In the spotlight at the ESC Congress 2014: A route to simpler, more accurate diagnosis of sleep apnoea


An additional study presented at the ESC Congress 2014, has highlighted that heart failure patients with sleep-disordered breathing (SDB, also referred to as sleep apnoea) could be more accurately diagnosed through longer-term use of the at-home, contactless SleepMinder
device than through a single hospital-based polysomnography (PSG) assessment, which is currently the gold-standard of care. This study also noted potential for misdiagnosis from overnight assessments compared to just two weeks of home-based analysis with SleepMinder.

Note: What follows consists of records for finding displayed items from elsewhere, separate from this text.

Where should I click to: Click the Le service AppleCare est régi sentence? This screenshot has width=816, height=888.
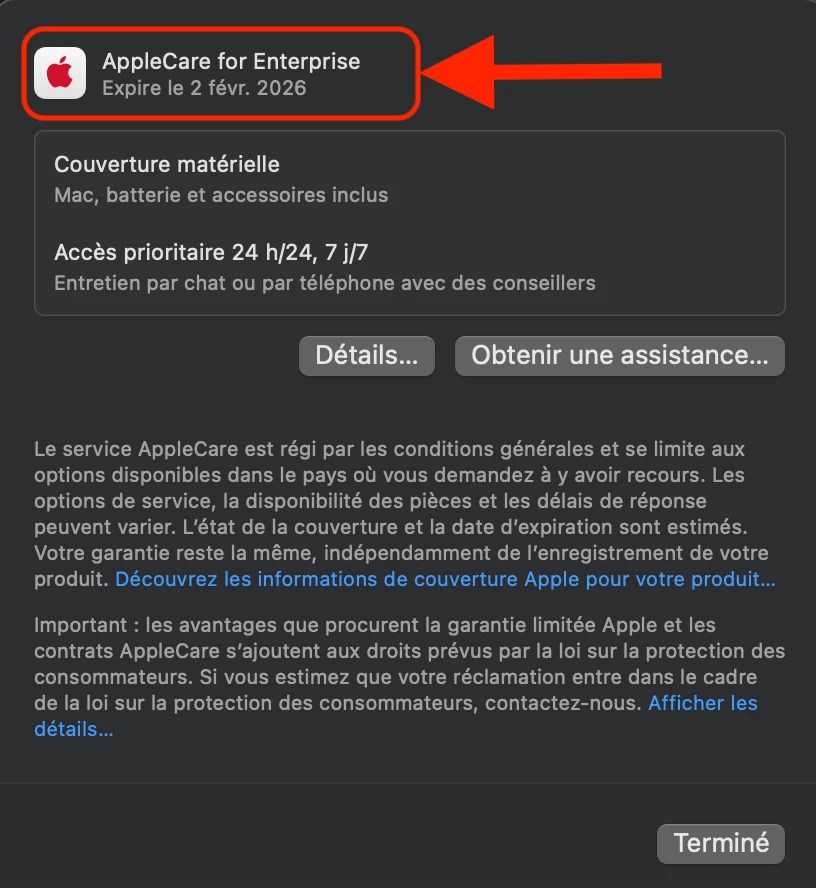(389, 462)
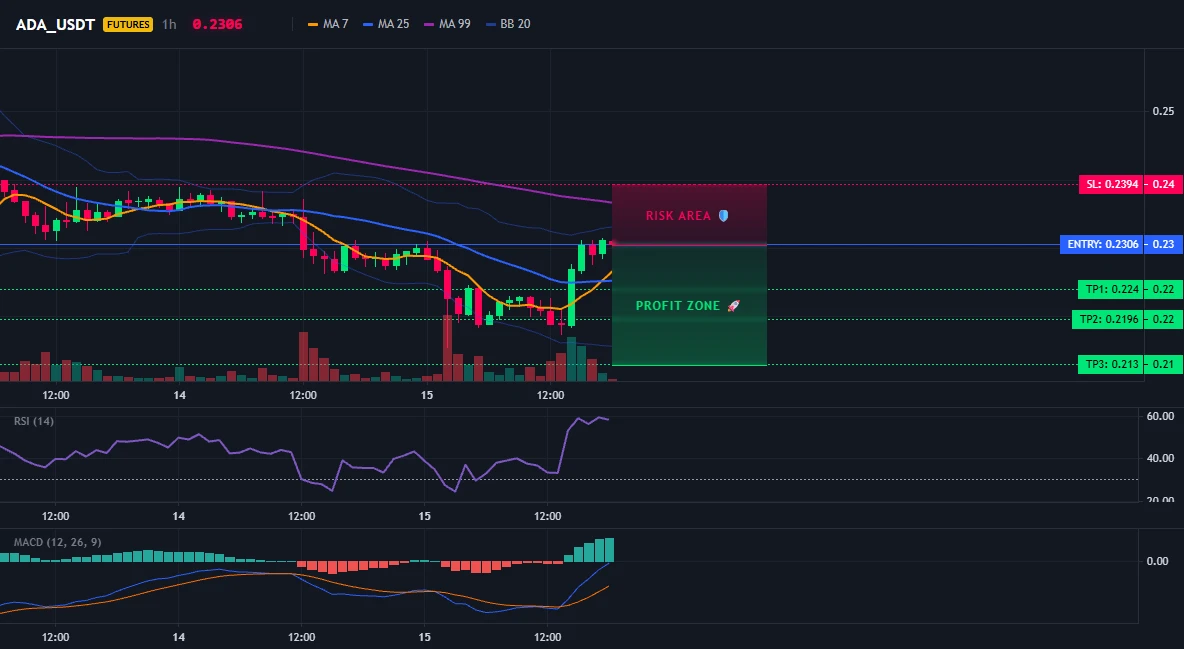Click the TP3: 0.213 price tag
The image size is (1184, 649).
point(1110,364)
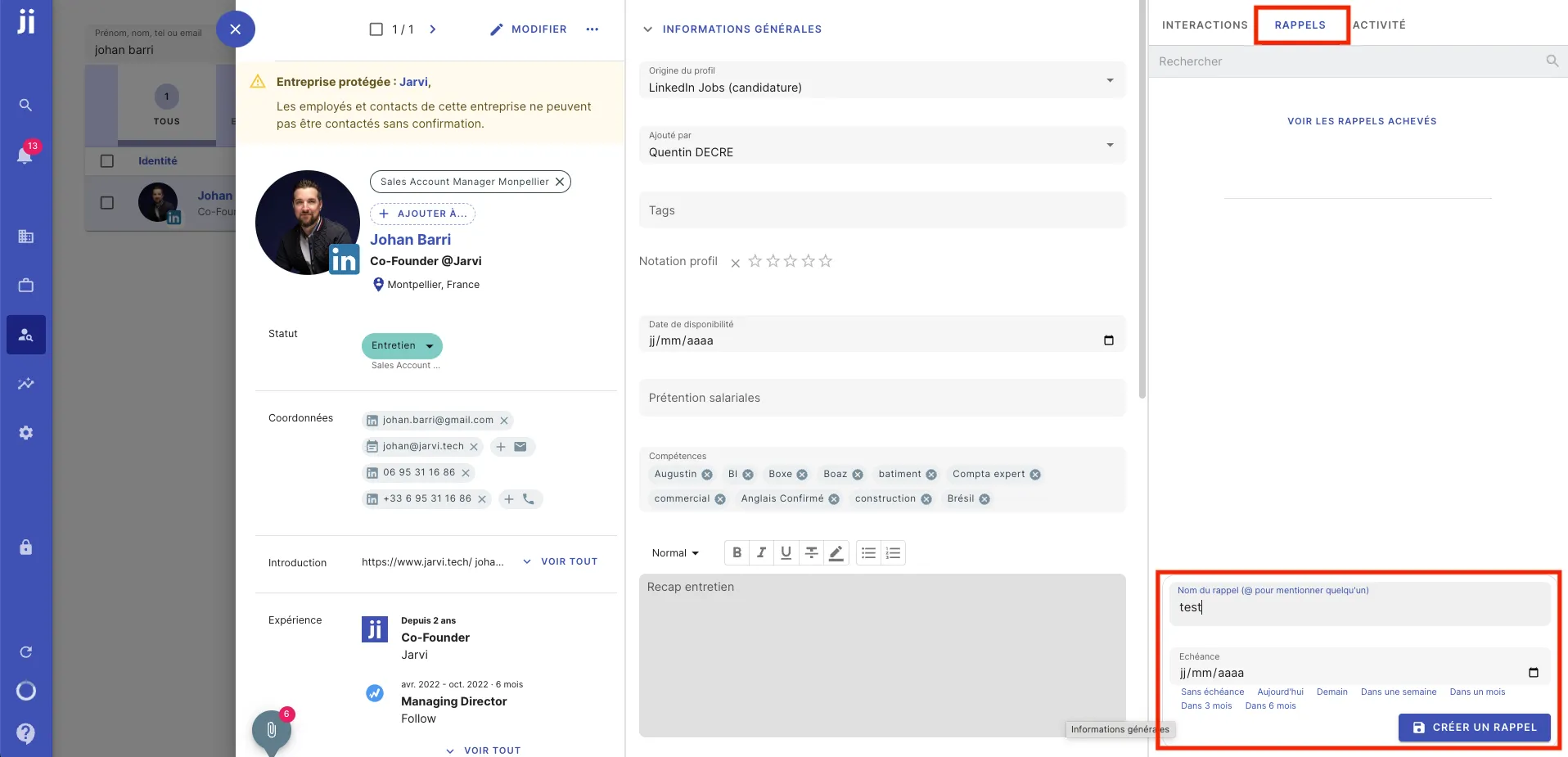Click the second star in Notation profil
Viewport: 1568px width, 757px height.
click(x=773, y=261)
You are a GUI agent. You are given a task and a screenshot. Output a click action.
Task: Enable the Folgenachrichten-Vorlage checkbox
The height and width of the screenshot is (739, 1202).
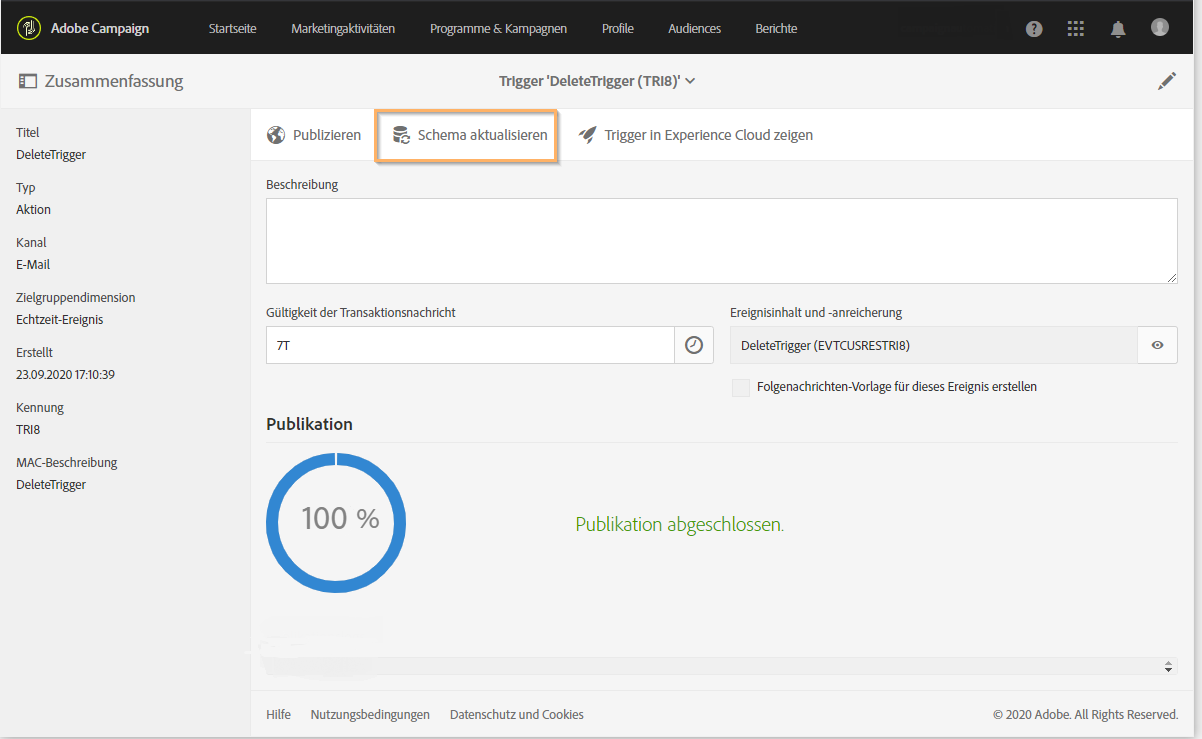pyautogui.click(x=741, y=387)
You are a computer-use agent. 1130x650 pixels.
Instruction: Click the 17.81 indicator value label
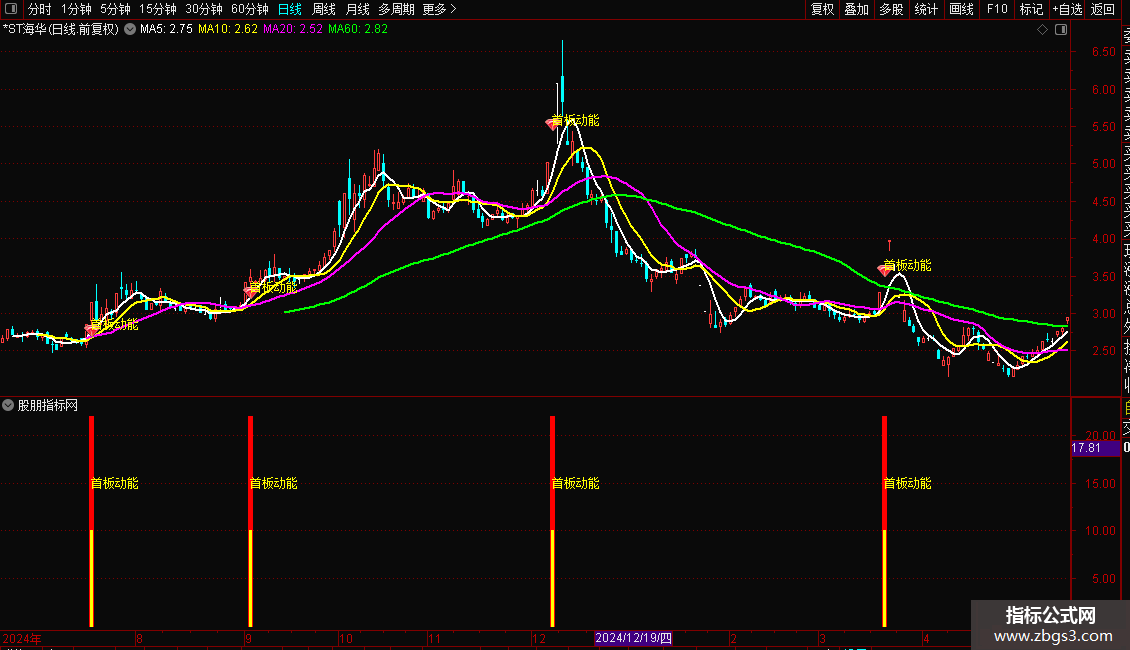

Heart failure affects around 15 million people in Europe and it is thought that between 50-75% of these patients will have some form of sleep apnoea. It is the most common heart failure co-morbidity, yet is also one of the least recognised by cardiologists, despite being linked to poorer outcomes including mortality, hospitalisations and quality of life.


The investigating team reported that, after just two weeks assessment with SleepMinder, 57% of patients were consistently above a threshold that would require treatment for their sleep-disordered breathing (AHI≥15). This rose to 74% in patients who were followed up for 12 months. The study also noted that sleep-disordered breathing diagnosis via a single night of inpatient PSG frequently lead to an underestimation of a patient’s sleep-disordered breathing severity when compared to a two week
assessment with SleepMinder.


ResMed in cardiology: SERVE-HF, the largest randomised trial of sleep-disordered breathing in heart failure


A common type of sleep-disordered breathing, central sleep apnoea with Cheyne-Stokes respiration (CSA-CSR), can be successfully treated with PaceWave
Adaptive Servo-Ventilation (ASV) therapy. In 2013 ResMed completed enrolment of the 1,325th patient in SERVE-HF, the world’s largest randomised study investigating by what degree the treatment of central sleep-disordered breathing (CSA-CSR) with PaceWave ASV may improve survival and outcomes of patients with stable heart failure. Results are expected to report in 2015 and could lead to significant changes in cardiology clinical practice.